Let $R$ a domain. Let $f$ be a monic polynomial with coefficients in $R$ and degree 2 such that there exists an isomorphism $\phi$ between $R[X]/(f)$ and $R \times R$. Suppose that there exist different $a, b$ such that $\phi(X) = (a, b)$. Prove that (1) both $f(a)$ and $f(b)$ are equal to $0$, and (2) that $a - b$ is a unit.
For (1) I did the following. Write $f = X^2 + cX + d$, then $(0, 0) = \phi(0) = \phi(f(X)) = (a^2, b^2) + \phi(c)(a, b) + \phi(d)$. So it be nice if $\phi(c) = (c, c)$ for $c$ in $R$, but I'm not sure if that is true and how to prove that.

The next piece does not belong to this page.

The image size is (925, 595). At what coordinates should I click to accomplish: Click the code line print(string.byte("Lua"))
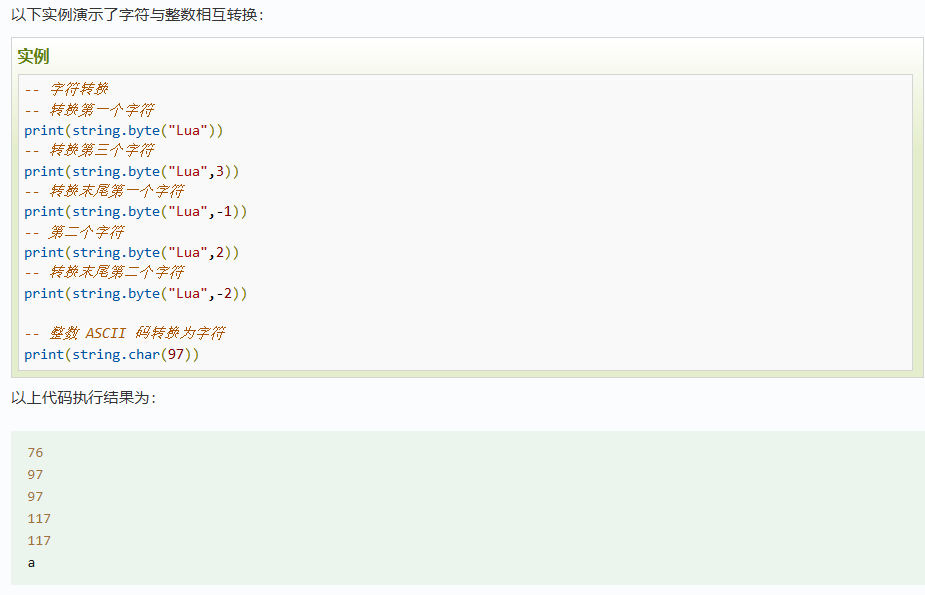coord(124,130)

For (2) we got the hint to look at $p(X)$ such that $\phi(p(X)) = (1, 0)$. Then prove that $p(a) = 1$ and $p(b) = 0$. I think if I know how to proof (1), this will be analogous. Suppose that this is proven, then $p(a) - p(b) = 1$, and since $p(X) - p(b)$ is zero for $X = b$, we can factor $(X - b)$ out of $p(X) - p(b)$, and putting in $X = a$ gives $1 = p(a) - p(b) = (a - b)c(a)$ for some polynomial $c(a)$, which will be the inverse of $a - b$. Is this correct?
Original answer (without the assumption $a\ne b$)
The statement is false. Consider $R=\mathbb{C}$ and the map $$ \alpha\colon\mathbb{C}[X]\to\mathbb{C}\times\mathbb{C} \qquad \alpha(g)=\bigl(\,\overline{g(i)},g(-i)\bigr) $$ which is readily seen to be a ring homomorphism.
Then $\alpha$ is surjective. Indeed, if $r,s\in\mathbb{C}$, we need to find $g(X)$ so that $g(i)=\bar{r}$ and $g(-i)=s$ and we can look for $g(X)=pX+q$, getting $$ \begin{cases} pi+q=\bar{r}\\ -pi+q=s \end{cases} $$ As $$ \det\begin{bmatrix}i & 1 \\ -i & 1\end{bmatrix}=2i\ne0 $$ the linear system has a unique solution.
Note that $\alpha(g)=(0,0)$ if and only if $g(i)=g(-i)=0$, that is, if and only if $g\in(X^2+1)$. So we can take $f(X)=X^2+1$ and $\alpha$ induces an isomorphism $\phi\colon\mathbb{C}[X]/(f)\to\mathbb{C}\times\mathbb{C}$ such that $$ \phi(X+(f))=\alpha(X)=(\bar{i},-i)=(-i,-i) $$ So in this case $a=-i=b$ and $a-b=0$ is not a unit.
Answer for the case $a\ne b$.
The statement is false also for the case $a\ne b$. Consider the polynomial $f(X)=(X-1-i)(X-i)\in\mathbb{Z}[i][X]$. Then you can see that the homomorphism $$ \alpha\colon\mathbb{Z}[i][X]\to\mathbb{Z}[i]\times\mathbb{Z}[i] $$ given by $$ \alpha(g)=(g(1+i),g(i)) $$ is a surjective homomorphism (because $(1+i)-i$ is invertible). Its kernel is $(f)$. Now compose this with the isomorphism $$ \mathbb{Z}[i]\times\mathbb{Z}[i]\to\mathbb{Z}[i]\times\mathbb{Z}[i] \qquad (x,y)\mapsto(\bar{x},y) $$ and, like before, you'll get an isomorphism $\phi\colon\mathbb{Z}[i][X]\to\mathbb{Z}[i]\times\mathbb{Z}[i]$ such that $$ \phi(X+(f))=(1-i,i) $$ and $(1-i)-i=1-2i$ is not invertible.